## HINWEISE ZUR AUFGABE
Führen Sie den unten stehenden Bericht über die konzertante Aufführung von Bizets „Perlenfischer“ im Anschluss an seinen letzten Satz weiter.

Ich melde mich aus dem Urlaub vom Gardasee.
Am Tag vor der Abreise durfte ich noch eine meiner Lieblingsopern erleben - Bizets "Perlenfischer". Ich hatte diese Oper vor nicht allzu langer Zeit szenisch in Innsbruck gesehen und kenne die Musik gut aus verschiedenen älteren Gesamtaufnahmen - meine liebste darunter mit S. Lemeshev als Nadir (Moskau, 1950).
Ich muss gestehen, dass ich mich vor allem auf die Oper gefreut habe, weil sie konzertant aufgeführt wurde. Die Inszenierung in Innsbruck war nämlich wieder äußerst mühsam gewesen. Der Chor, die teilweise recht aggressiven Eingeborenen, waren dort zu Akkordarbeitern einer modernen Fabrik verkommen. Diesmal traten alle Herrschaften in Abendkleidung auf und vor allem die wunderschöne Aida Garifullina gab darin eine ausgezeichnete Figur ab.
Nun aber zur Aufführung: Die Musik – das ist natürlich Geschmackssache – hat mich sehr schnell wieder für sich eingenommen. In ihrer Exotik und Leidenschaft finde ich sie schöner (wenn auch nicht genialer) als jene von Bizets „Carmen“. Nach dem weltberühmten Duett Zurga/Nadir im Ersten Akt fragte ich mich unweigerlich: „Wie kann man so schöne Musik schreiben?“ Es ist wunderbar, das Orchester, den Dirigenten, den Chor und die Solisten gemeinsam auf der Bühne zu sehen und mitzuerleben, wie das alles zu einer Einheit verschmilzt.

## DATENSÄTZE
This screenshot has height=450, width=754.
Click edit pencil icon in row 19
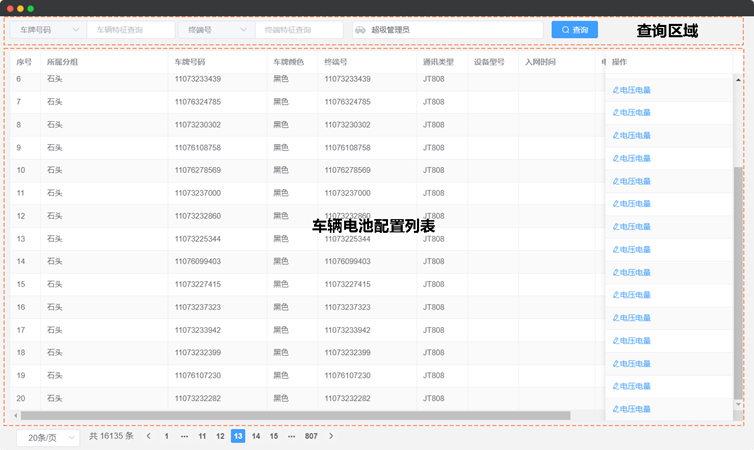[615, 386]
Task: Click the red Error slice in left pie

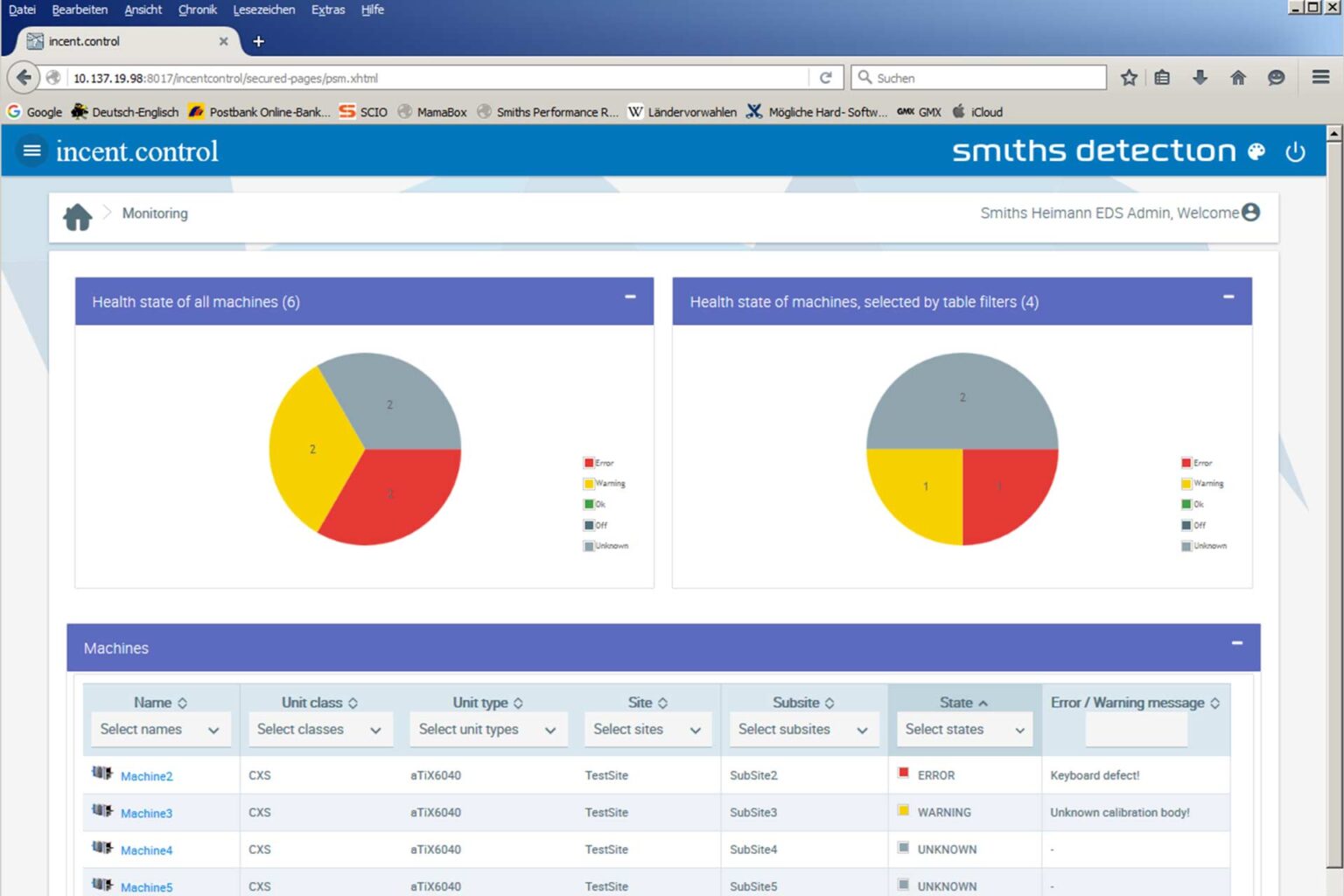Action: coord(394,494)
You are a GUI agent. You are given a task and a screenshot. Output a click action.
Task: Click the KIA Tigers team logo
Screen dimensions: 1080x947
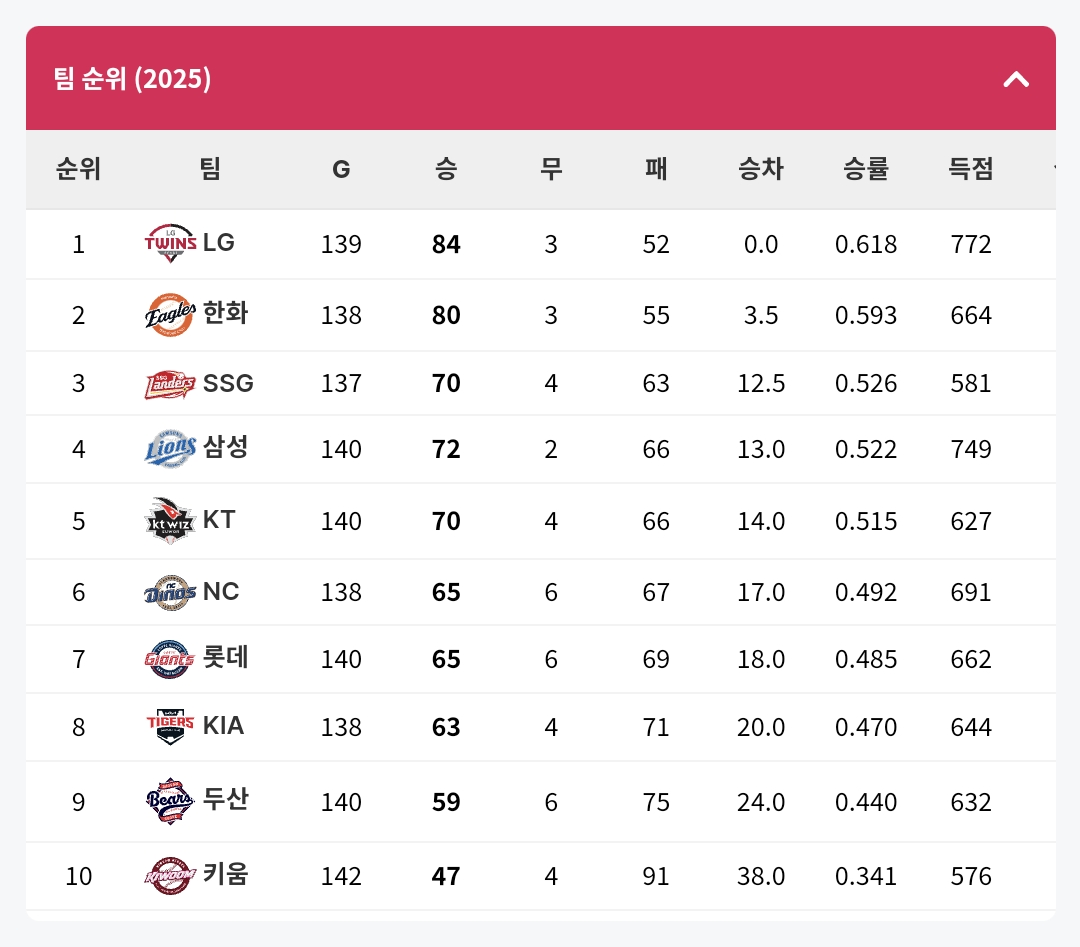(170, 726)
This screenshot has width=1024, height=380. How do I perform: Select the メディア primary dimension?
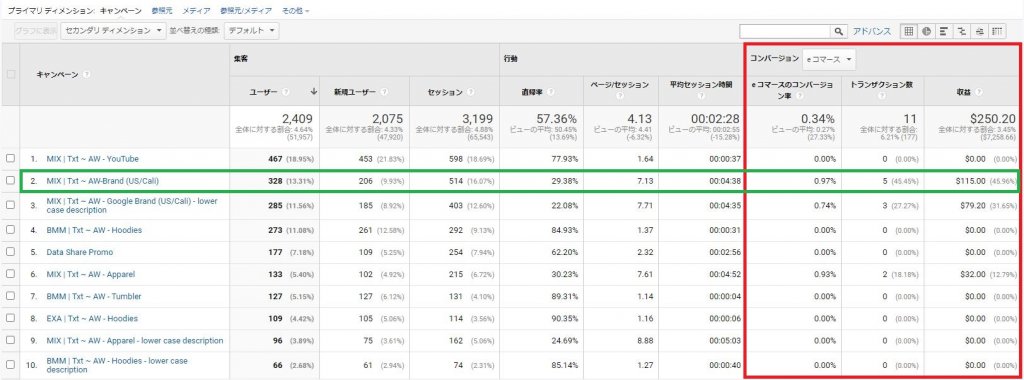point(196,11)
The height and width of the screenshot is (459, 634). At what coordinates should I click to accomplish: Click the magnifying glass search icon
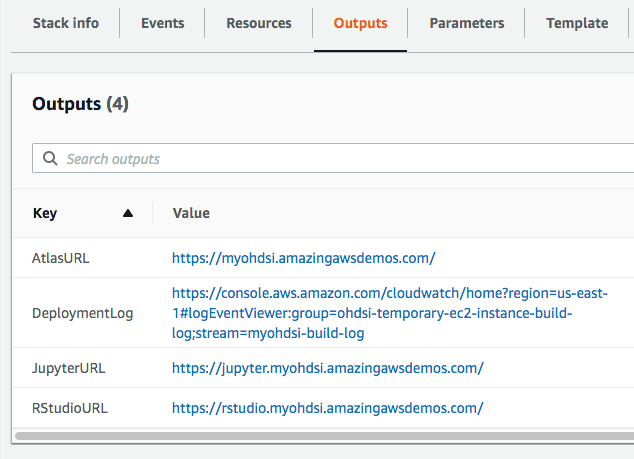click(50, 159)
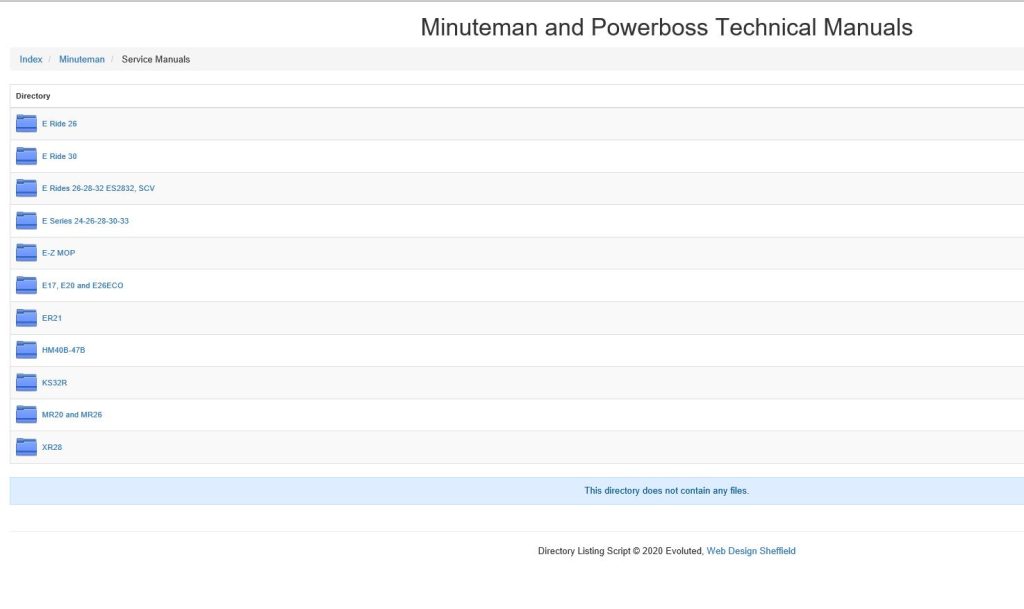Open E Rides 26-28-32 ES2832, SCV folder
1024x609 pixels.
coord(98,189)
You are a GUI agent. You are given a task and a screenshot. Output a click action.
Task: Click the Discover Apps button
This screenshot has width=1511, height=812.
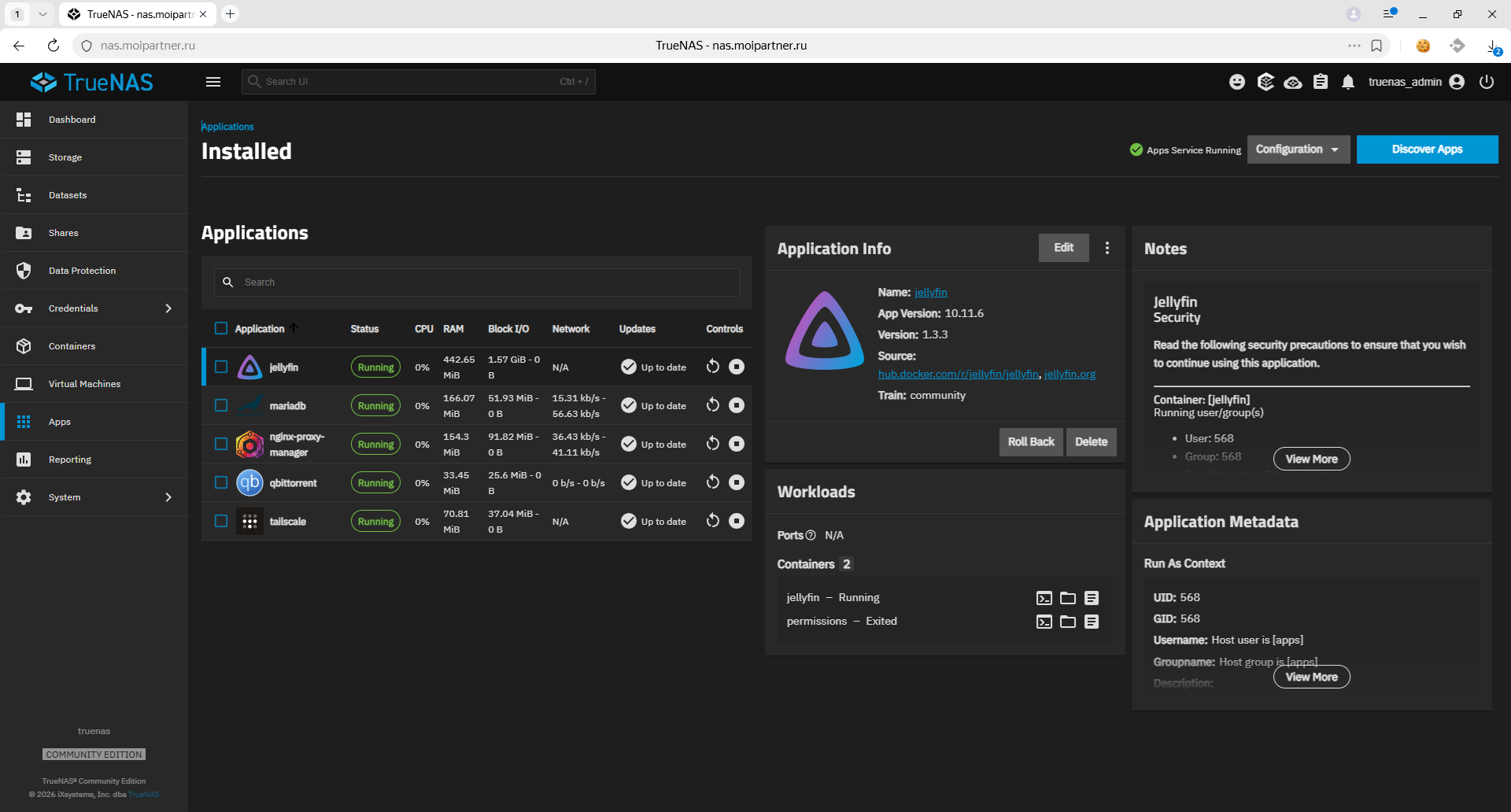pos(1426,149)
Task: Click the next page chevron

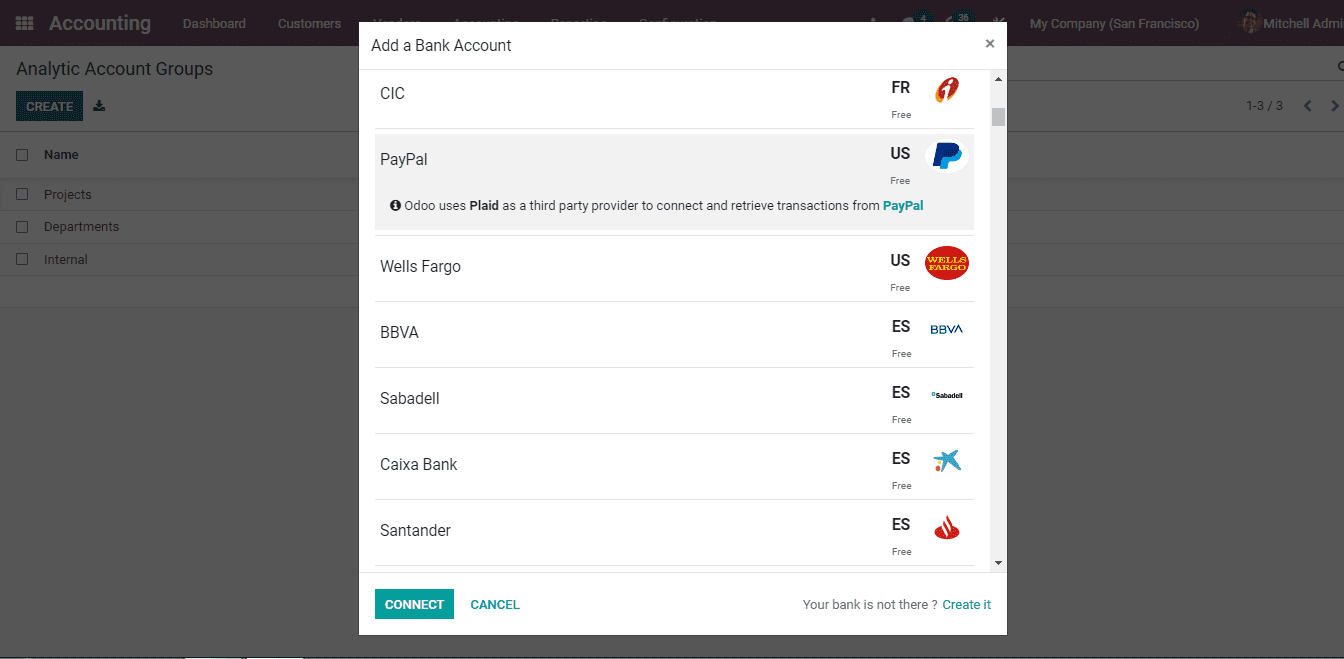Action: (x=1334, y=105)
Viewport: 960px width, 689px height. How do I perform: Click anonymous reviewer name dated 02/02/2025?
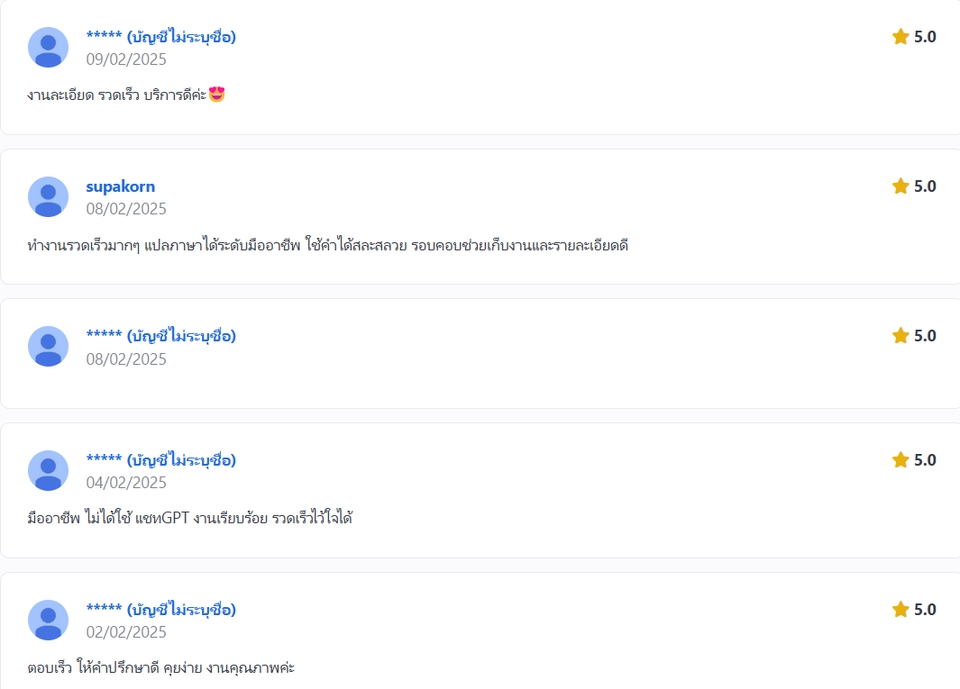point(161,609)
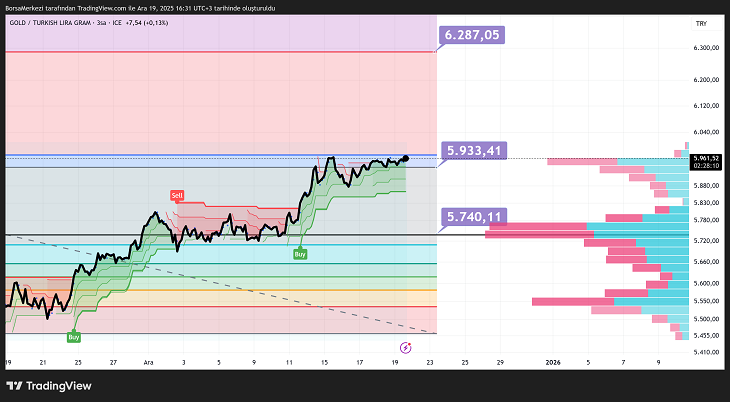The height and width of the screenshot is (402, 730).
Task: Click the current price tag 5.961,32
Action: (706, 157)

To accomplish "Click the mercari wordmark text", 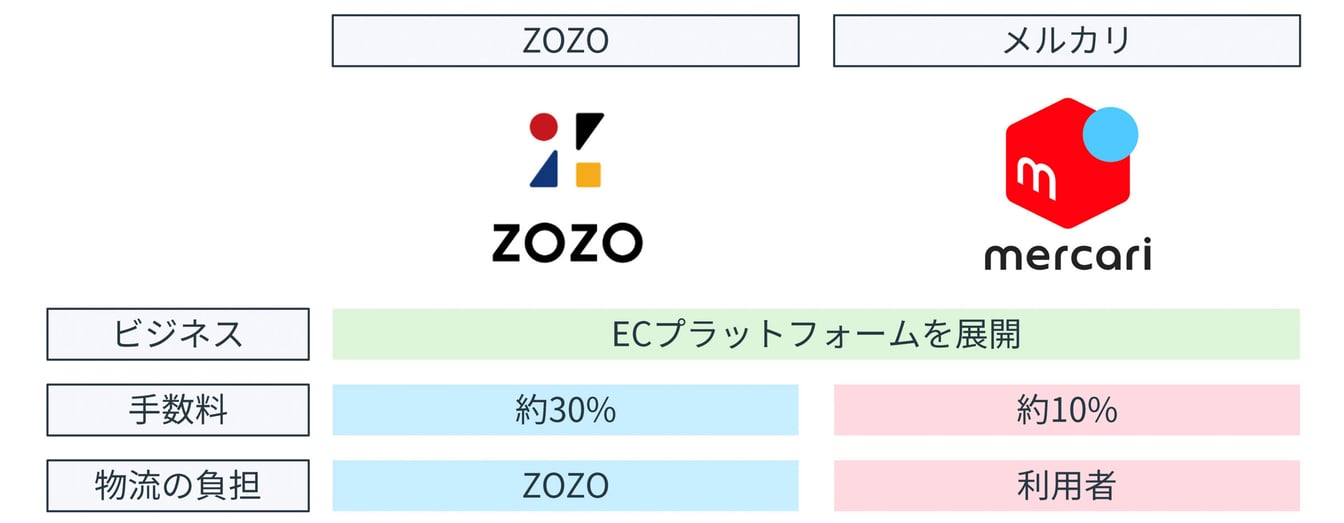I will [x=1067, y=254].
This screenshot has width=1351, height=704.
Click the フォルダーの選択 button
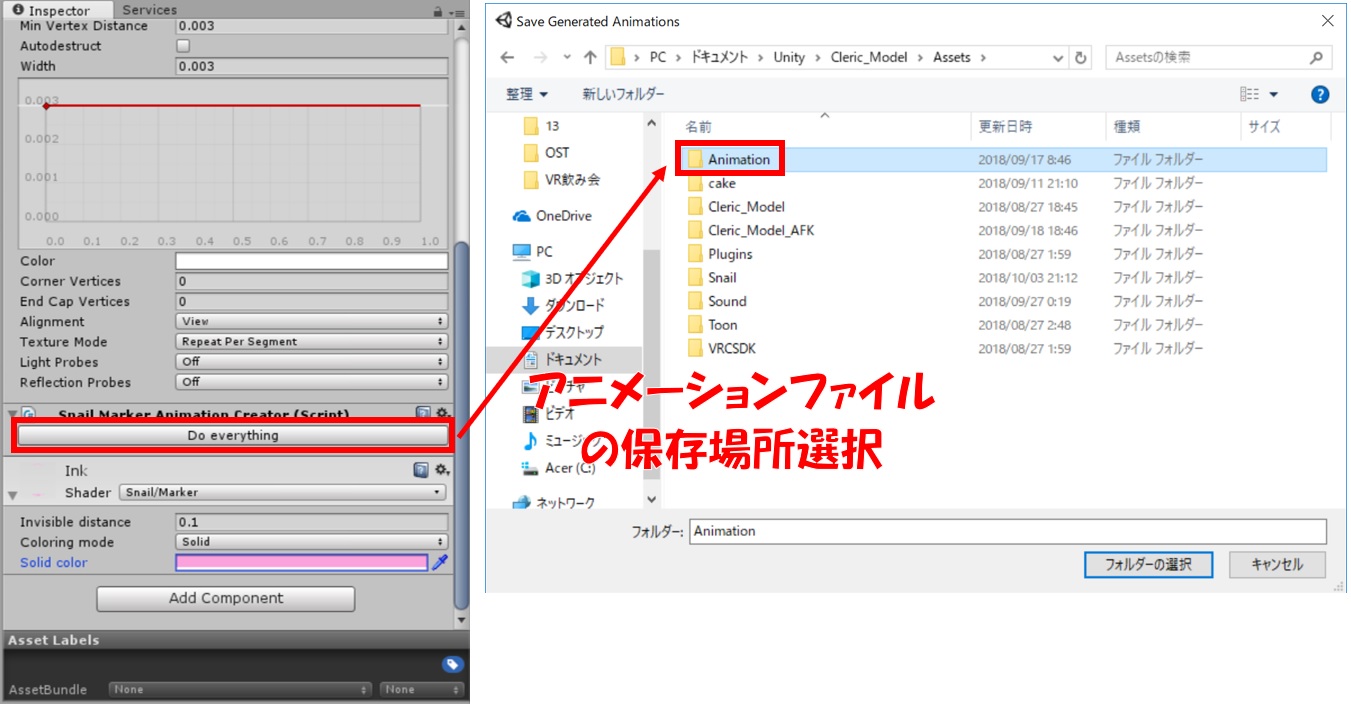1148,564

## SCHRIFTLICHE ANTWORT
Javier Camarena, der wirklich über brillantes Stimmmaterial verfügt, sang im Duett wunderbar – ich war schon sehr gespannt, ob er die gefürchtete Arie im Ersten Akt bewältigen würde. Leider tat er das nicht. Kenner der Oper werden ihm keinen Vorwurf machen, sie ist quasi unsingbar, wenn sie nicht transponiert wird. Ich jedenfalls kenne keine völlig zufriedenstellende Version in der Originaltonart. Die Tenöre zu Bizets Zeiten müssen noch ganz anders gesungen haben. Der Applaus nach der Romanze war dann auch eher mau, denn Camarena sang (leider) wirklich sehr unrein.
Domingos Zurga war – wie immer bei seinen Baritonrollen – ein Kapitel für sich. Ich möchte das nicht kommentieren. Zweifellos kann sich der Mann immer noch einer starken Bühnenpräsenz rühmen und es ist beeindruckend, wie seine angejahrte Stimme im Großen Festspielhaus immer noch klingt und schwingt. Trotzdem stelle ich hier ein Zitat von Domingo selbst ein. 1981 erklärte der Spanier, dass er mit 50 als Sänger aufhören würde und beantwortete die Frage, ob er weitersingen würde, wenn die Stimme noch intakt sei: „Auch dann nicht. Ich habe letztes Jahr in Wien eine »Fledermaus« dirigiert mit Hans Beirer. Der ist fast siebzig. Das finde ich furchtbar.“ So kann sich eine Meinung ändern …
Aida Garifullina als Leila wirkte zart und verführerisch. Kein Wunder also, dass sich die beiden Männer in sie verlieben. Sie sang makellose Koloraturen und man gewöhnte sich gut an ihre Stimme, die anfangs ein wenig schneidend wirkte. Dirigent Minarsi, Orchester und Chor wirkten gut in Form, man ging durchaus beseelt nachhause.
Drei Fragen an die Tamino-Experten:
Ist die Romanze des Nadir live singbar?
Was soll man von Domingo als Bariton halten?
Hat man es heute als Sopran leichter, eine Weltkarriere zu starten, wenn man gut aussieht?